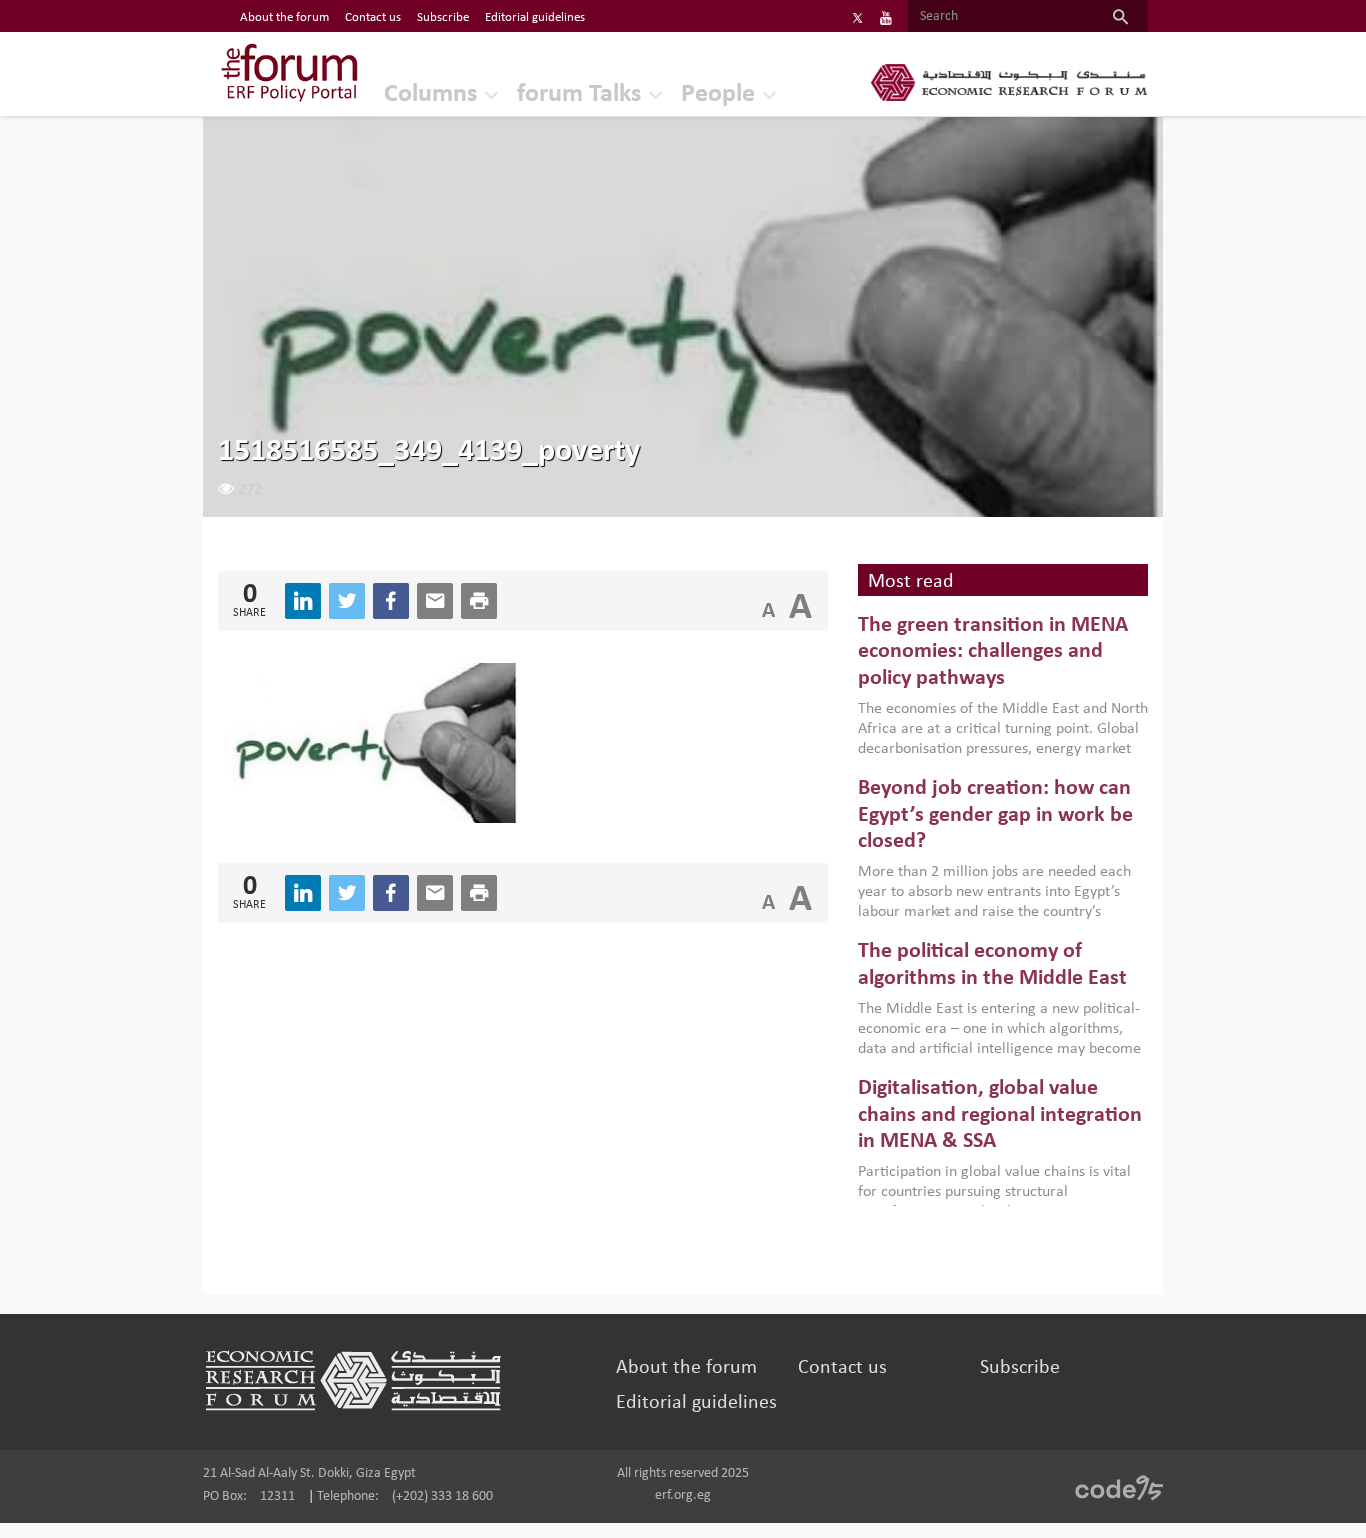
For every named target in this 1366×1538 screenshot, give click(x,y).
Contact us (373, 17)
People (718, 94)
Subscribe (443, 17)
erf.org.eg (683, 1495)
+-------+
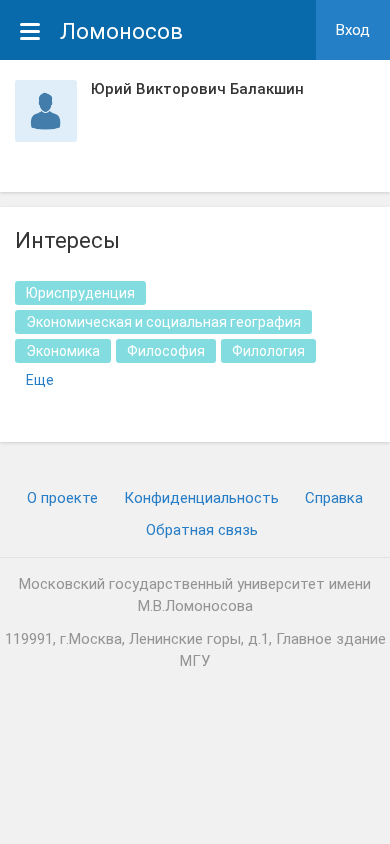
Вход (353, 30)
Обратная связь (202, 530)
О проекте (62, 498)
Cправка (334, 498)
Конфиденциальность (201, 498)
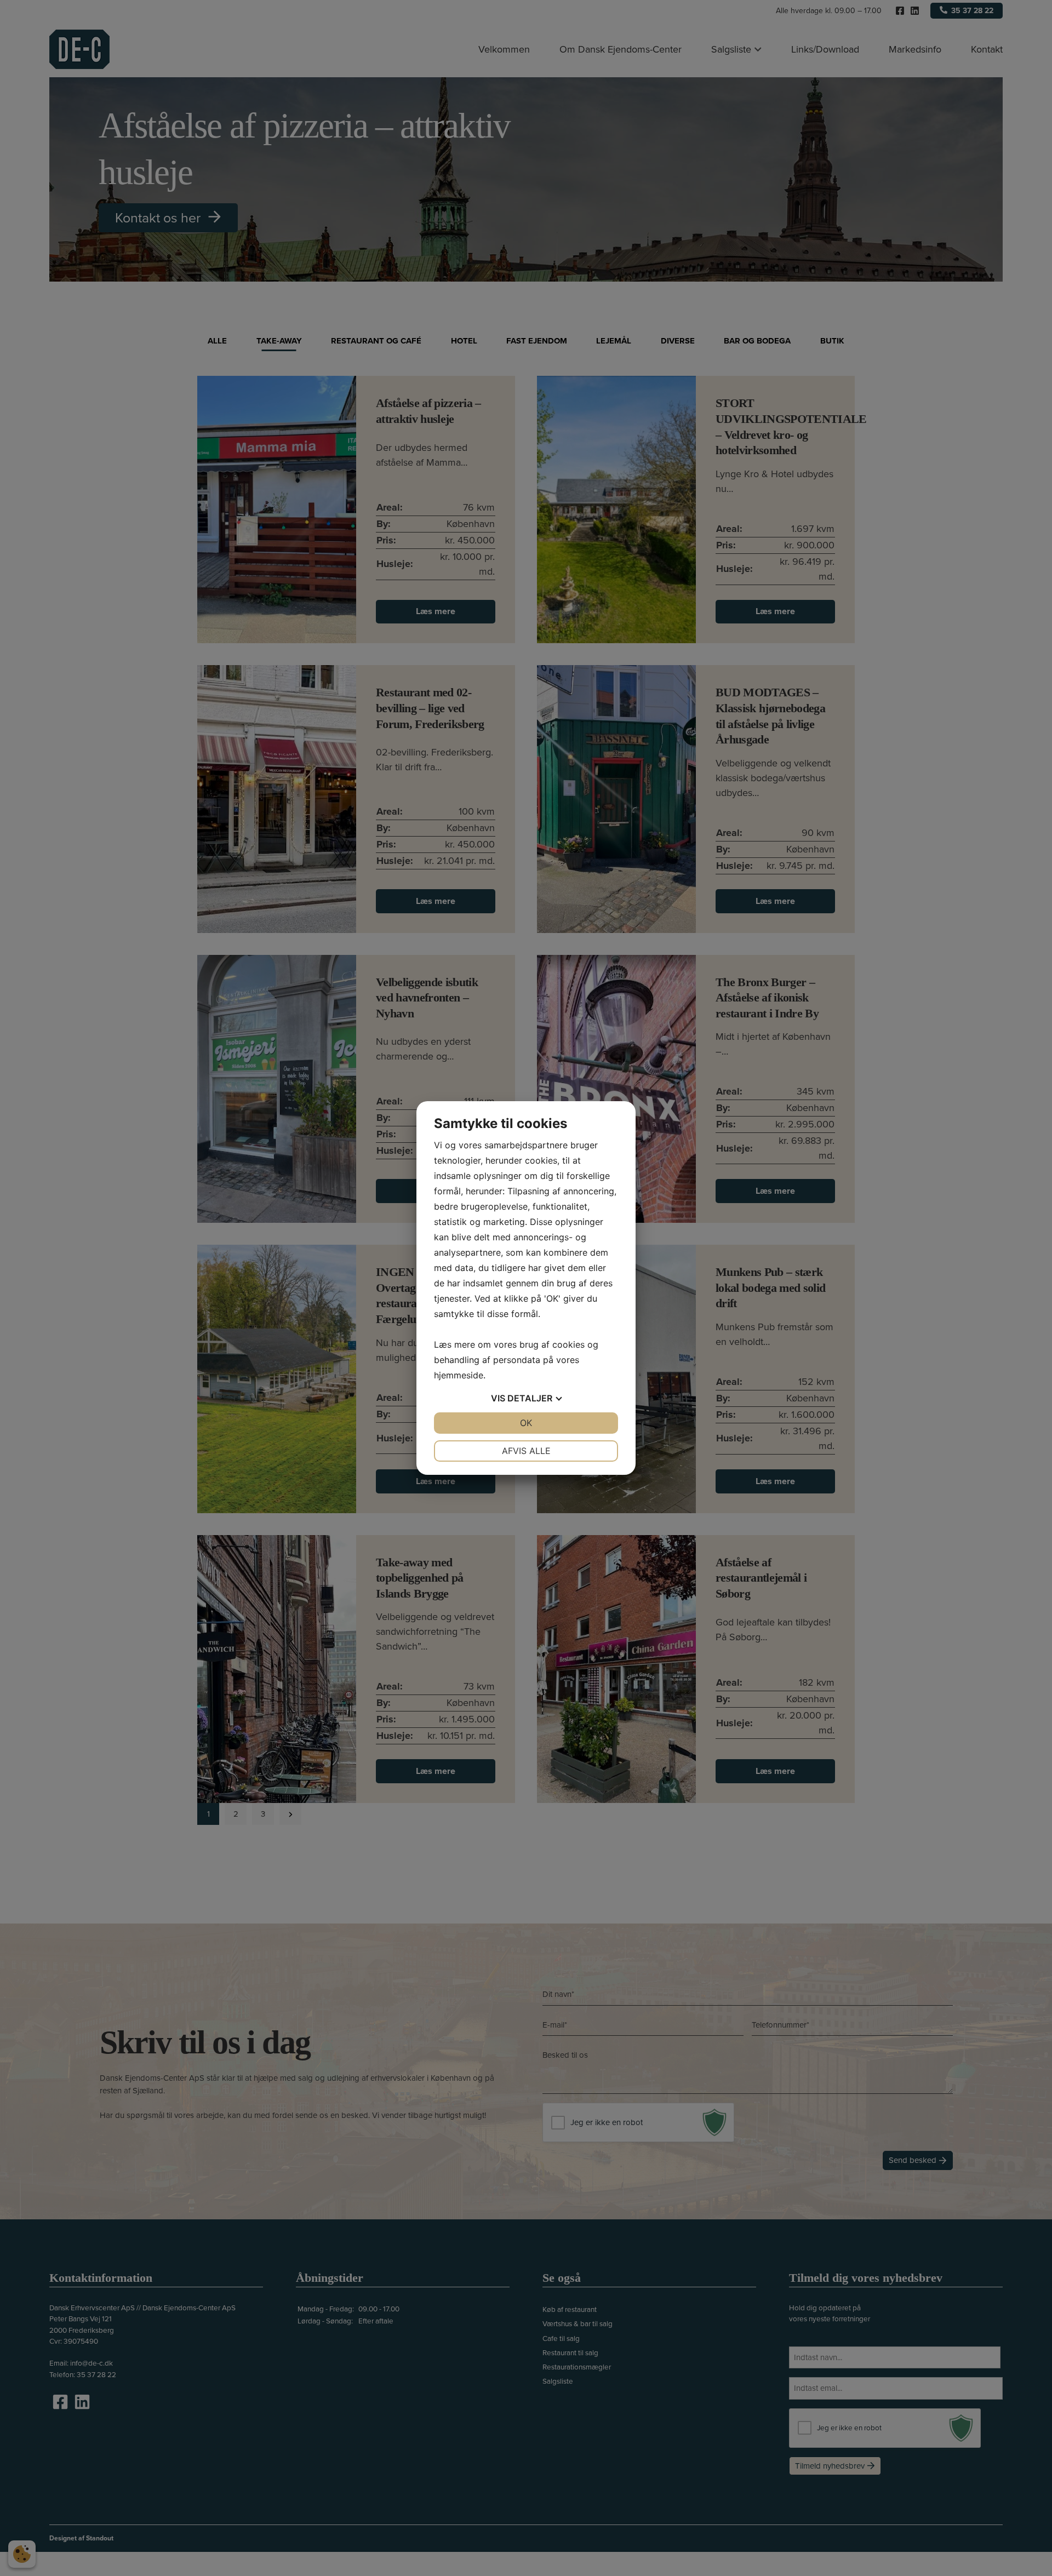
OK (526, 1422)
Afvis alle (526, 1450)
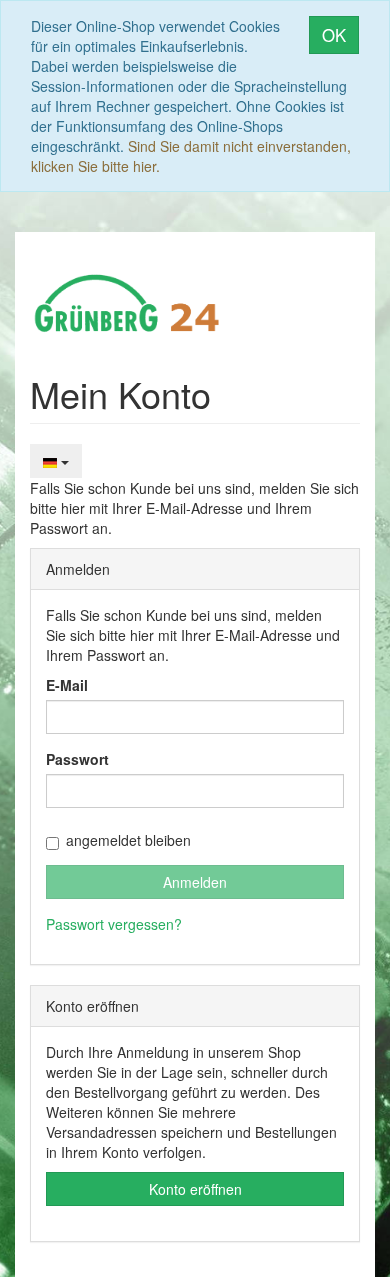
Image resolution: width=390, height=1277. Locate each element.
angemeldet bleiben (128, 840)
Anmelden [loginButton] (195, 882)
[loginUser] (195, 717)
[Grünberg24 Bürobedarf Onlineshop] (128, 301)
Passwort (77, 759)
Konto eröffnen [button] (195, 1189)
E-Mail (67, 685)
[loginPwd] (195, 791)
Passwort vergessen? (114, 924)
+-------+
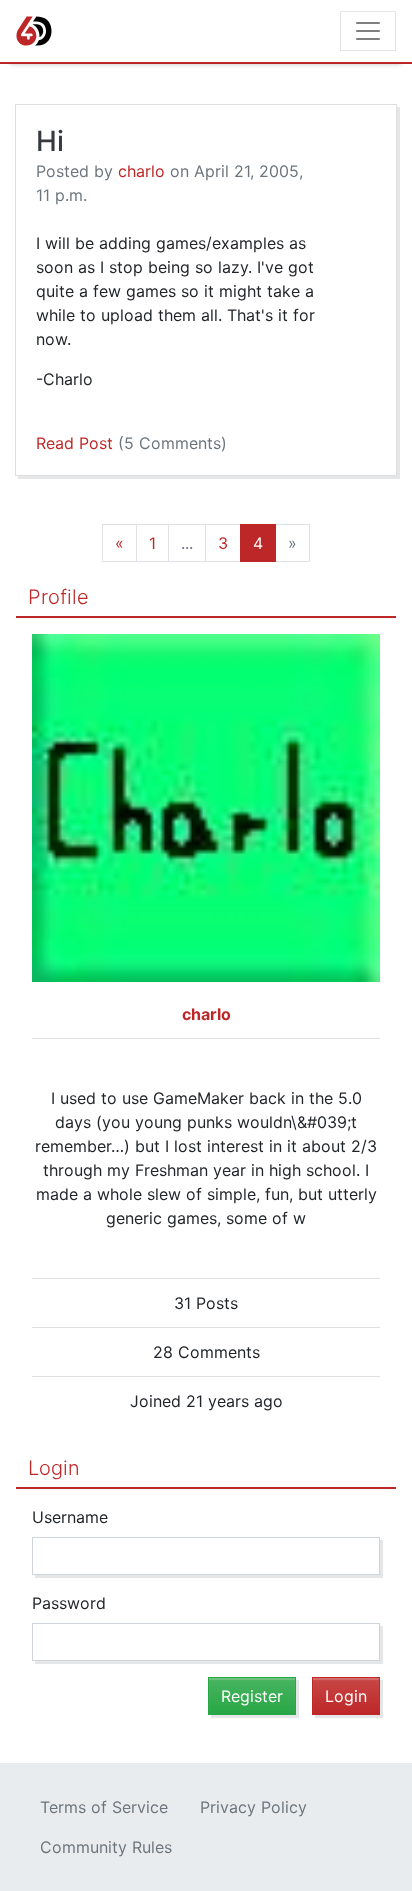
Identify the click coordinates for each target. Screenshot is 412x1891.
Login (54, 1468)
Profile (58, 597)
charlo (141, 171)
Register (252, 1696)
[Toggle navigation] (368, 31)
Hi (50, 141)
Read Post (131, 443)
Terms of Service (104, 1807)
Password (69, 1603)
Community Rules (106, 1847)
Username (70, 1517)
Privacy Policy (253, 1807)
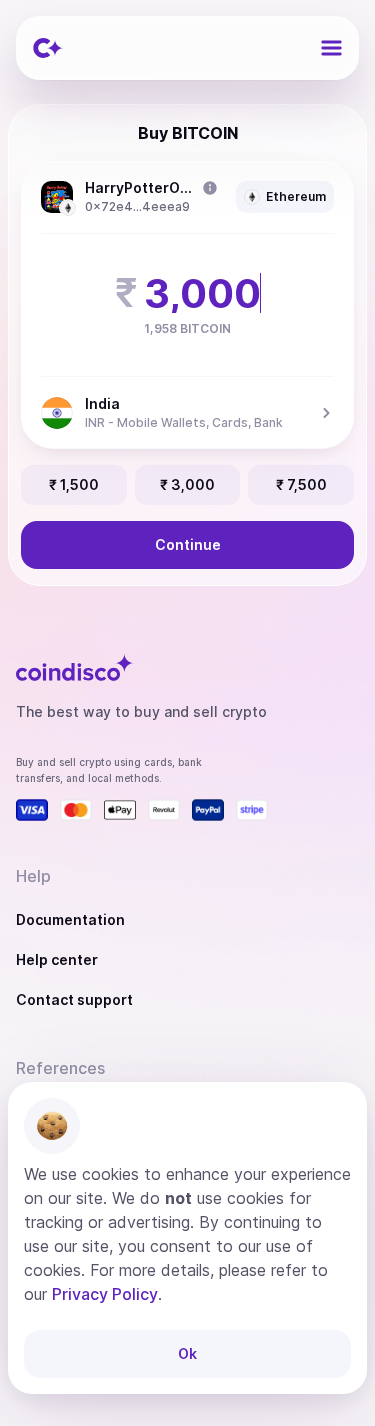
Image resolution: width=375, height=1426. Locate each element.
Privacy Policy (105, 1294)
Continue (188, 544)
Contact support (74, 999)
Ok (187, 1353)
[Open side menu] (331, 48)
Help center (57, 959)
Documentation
+-------+
Starting with the line with "Contact support (74, 999)" above and going on through the line with "Documentation", transcribe every line exactly, both ends included, and add nothing.

• [SOLUTION FOR THIS EXERCISE]:
Contact support (74, 999)
Ok (187, 1353)
[Open side menu] (331, 48)
Help center (57, 959)
Documentation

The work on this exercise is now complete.